Bei Eigentumswechsel durch Erbgang und bei Rechtsgeschäften zwischen Ehegatten oder eingetragenen Partnern wird die Besteuerung nach Massgabe von § 4 Abs. 1 Ziff. 1 und 2 aufgeschoben. Liegt jedoch die letzte Veräusserung weniger als fünf Jahre zurück und handelte es sich dabei ebenfalls um eine steueraufschiebende Veräusserung, ist die Frage der Steuerumgehung zu prüfen.  

Eine Steuerumgehung liegt gemäss ständiger Rechtsprechung (LGVE 1984 II Nr. 14; 1991 II Nr. 14) vor, wenn

a. die gewählte Rechtsgestaltung ungewöhnlich, sachwidrig oder absonderlich, jedenfalls dem wirtschaftlichen Sachverhalt nicht gemäss ist (objektives Moment),
b. sie effektiv eine erhebliche Steuereinsparung zur Folge hätte, wenn sie steuerlich beachtet würde, (effektives Moment) und
c. lediglich deshalb gewählt wurde, um Steuern zu sparen (subjektives Moment).

      

Beispiel:
X will ihrem Sohn und ihrer Schwiegertochter ein Grundstück für Fr. 200'000.-- (Verkehrswert Fr. 400'000.--; Anlagewert Fr. 100'000.--) veräussern. Um der Grundstückgewinnsteuer zu entgehen, werden zwei Rechtsgeschäfte abgeschlossen. Zuerst schliesst X mit ihrem Sohn einen Vertrag ab. Unmittelbar anschliessend begründen der Sohn und seine Ehefrau Miteigentum zu je ½ am Grundstück.

An sich handelt es sich bei beiden Rechtsgeschäften um steueraufschiebende Veräusserungen im Sinne von § 4 Abs. 1 Ziff. 1 bzw. 2. Da vorliegend jedoch eine Steuerumgehung bejaht werden muss, hat X für die faktische Veräusserung an die Schwiegertochter den erzielten Grundstückgewinn in Höhe von Fr. 100'000.-- (Fr. 200'000.-- ./. Fr. 100'000.--) zur Hälfte (d.h. Fr. 50'000.--) zu versteuern. Für die (hälftige) Veräusserung an den Sohn ist die Steuer gestützt auf § 4 Abs. 1 Ziff. 1 aufzuschieben. Steuerlich ist dieser Sachverhalt damit analog zu behandeln, wie wenn ein (direktes) Rechtsgeschäft zwischen allen Beteiligten abgeschlossen worden ist (VGE vom 14.5.1997 i.S. F.). Keine Steuerumgehung wäre dagegen anzunehmen, wenn der Ehegatte, an den ein Anteil übertragen wird, zur Finanzierung des Grundstückkaufs beitragen musste, indem er Kapital aus einer Einrichtung der beruflichen Vorsorge (2. Säule) oder der gebundenen Selbstvorsorge (Säule 3a) bezog. Analog verhält es sich in Fällen, in denen der Ehegatte Schuldzinsen mitfinanzieren muss und die finanzierende Bank dessen Mitbeteiligung zur Absicherung des Kredits verlangt.

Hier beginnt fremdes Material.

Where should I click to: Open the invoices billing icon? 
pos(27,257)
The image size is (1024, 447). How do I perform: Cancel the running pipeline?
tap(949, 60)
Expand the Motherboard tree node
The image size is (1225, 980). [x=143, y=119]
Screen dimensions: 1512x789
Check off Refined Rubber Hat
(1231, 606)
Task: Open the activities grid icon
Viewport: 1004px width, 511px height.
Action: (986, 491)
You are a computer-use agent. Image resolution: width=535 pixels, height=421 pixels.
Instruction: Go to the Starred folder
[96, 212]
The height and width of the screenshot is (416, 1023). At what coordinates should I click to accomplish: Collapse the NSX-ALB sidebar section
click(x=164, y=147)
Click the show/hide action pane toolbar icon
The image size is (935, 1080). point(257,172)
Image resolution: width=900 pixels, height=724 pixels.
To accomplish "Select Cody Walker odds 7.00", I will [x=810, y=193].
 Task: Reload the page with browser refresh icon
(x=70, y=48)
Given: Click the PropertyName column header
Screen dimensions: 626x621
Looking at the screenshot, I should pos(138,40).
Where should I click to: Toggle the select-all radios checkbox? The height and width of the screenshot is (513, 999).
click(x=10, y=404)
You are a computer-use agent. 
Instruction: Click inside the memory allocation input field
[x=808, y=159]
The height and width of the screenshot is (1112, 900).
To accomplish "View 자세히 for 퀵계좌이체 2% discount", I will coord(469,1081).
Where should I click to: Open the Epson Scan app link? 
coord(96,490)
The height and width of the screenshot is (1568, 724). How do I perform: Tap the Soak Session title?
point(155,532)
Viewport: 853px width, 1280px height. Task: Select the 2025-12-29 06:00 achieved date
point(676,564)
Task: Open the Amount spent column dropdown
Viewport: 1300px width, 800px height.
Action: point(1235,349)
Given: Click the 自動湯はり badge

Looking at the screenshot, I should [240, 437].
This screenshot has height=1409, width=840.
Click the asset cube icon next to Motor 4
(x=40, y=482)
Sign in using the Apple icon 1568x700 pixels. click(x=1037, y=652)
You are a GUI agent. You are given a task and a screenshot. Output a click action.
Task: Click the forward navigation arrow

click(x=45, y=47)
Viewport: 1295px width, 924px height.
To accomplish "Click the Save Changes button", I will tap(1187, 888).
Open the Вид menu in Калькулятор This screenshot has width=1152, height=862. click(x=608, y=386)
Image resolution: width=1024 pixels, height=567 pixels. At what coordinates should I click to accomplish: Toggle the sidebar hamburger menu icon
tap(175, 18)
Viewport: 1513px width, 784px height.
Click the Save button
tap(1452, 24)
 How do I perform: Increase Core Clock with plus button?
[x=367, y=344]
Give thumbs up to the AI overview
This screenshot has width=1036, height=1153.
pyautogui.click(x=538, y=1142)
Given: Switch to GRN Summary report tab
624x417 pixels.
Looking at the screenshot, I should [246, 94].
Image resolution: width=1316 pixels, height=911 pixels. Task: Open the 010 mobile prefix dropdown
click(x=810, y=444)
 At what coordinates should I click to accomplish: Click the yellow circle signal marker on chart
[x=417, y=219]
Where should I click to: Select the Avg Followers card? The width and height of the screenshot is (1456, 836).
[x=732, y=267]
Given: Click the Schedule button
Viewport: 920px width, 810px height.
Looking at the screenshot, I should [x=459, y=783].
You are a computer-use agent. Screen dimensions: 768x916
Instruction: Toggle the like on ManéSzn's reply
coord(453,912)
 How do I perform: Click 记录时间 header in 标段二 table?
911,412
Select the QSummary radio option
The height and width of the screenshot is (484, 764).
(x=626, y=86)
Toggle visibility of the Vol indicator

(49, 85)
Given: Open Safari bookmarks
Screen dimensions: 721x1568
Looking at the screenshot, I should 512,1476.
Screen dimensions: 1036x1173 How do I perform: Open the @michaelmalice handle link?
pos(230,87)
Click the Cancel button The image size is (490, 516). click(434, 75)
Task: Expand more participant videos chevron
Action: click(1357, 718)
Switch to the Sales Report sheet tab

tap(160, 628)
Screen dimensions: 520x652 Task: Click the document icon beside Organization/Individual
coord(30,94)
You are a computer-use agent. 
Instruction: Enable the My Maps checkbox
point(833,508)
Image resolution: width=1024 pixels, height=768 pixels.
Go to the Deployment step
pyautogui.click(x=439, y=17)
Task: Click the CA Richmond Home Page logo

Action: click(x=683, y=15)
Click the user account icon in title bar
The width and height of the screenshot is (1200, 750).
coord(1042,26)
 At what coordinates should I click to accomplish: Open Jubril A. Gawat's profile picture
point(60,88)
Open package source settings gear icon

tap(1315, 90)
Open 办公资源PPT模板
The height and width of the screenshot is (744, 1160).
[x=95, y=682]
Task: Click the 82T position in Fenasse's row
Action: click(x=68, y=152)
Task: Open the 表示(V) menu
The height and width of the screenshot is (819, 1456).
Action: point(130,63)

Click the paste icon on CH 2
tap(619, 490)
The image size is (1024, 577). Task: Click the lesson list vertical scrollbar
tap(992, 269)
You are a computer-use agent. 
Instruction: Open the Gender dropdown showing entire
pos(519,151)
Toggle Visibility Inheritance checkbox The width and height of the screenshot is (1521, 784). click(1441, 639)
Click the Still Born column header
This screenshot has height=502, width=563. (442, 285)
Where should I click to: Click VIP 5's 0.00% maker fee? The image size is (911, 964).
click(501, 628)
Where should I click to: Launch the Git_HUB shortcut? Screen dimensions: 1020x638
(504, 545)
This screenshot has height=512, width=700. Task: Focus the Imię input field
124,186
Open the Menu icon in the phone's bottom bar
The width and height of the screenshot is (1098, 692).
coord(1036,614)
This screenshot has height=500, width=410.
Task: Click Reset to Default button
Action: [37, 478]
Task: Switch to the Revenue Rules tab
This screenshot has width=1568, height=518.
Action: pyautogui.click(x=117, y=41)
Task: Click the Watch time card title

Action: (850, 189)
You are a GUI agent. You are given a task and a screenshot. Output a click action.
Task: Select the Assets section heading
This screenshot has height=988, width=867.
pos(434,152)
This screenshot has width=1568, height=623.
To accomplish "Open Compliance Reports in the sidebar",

Ist der Steueraufschub für das erste Rechtsgeschäft bereits rechtskräftig festgestellt, ist X in einem Schreiben über den festgestellten Sachverhalt der Steuerumgehung und die steuerlichen Konsequenzen in Kenntnis zu setzten, unter gleichzeitiger Beilage der Selbstdeklarationsformulare. Im anschliessenden Veranlagungsentscheid ist der rechtskräftige Aufschubsentscheid aufzuheben und hierauf die Grundstücksübertragung so zu veranlagen, als ob die Grundstücke in einem Schritt von X an Sohn und Schwiegertochter übertragen worden wären. Sohn und Schwiegertochter sind im Veranlagungsentscheid als Beigeladene (§ 20 Abs. 1 VRG) zu bezeichnen. Der Entscheid ist ihnen unter Hinweis auf das Recht, innert 30 Tagen eine Stellungnahme einzureichen, ebenfalls zuzustellen.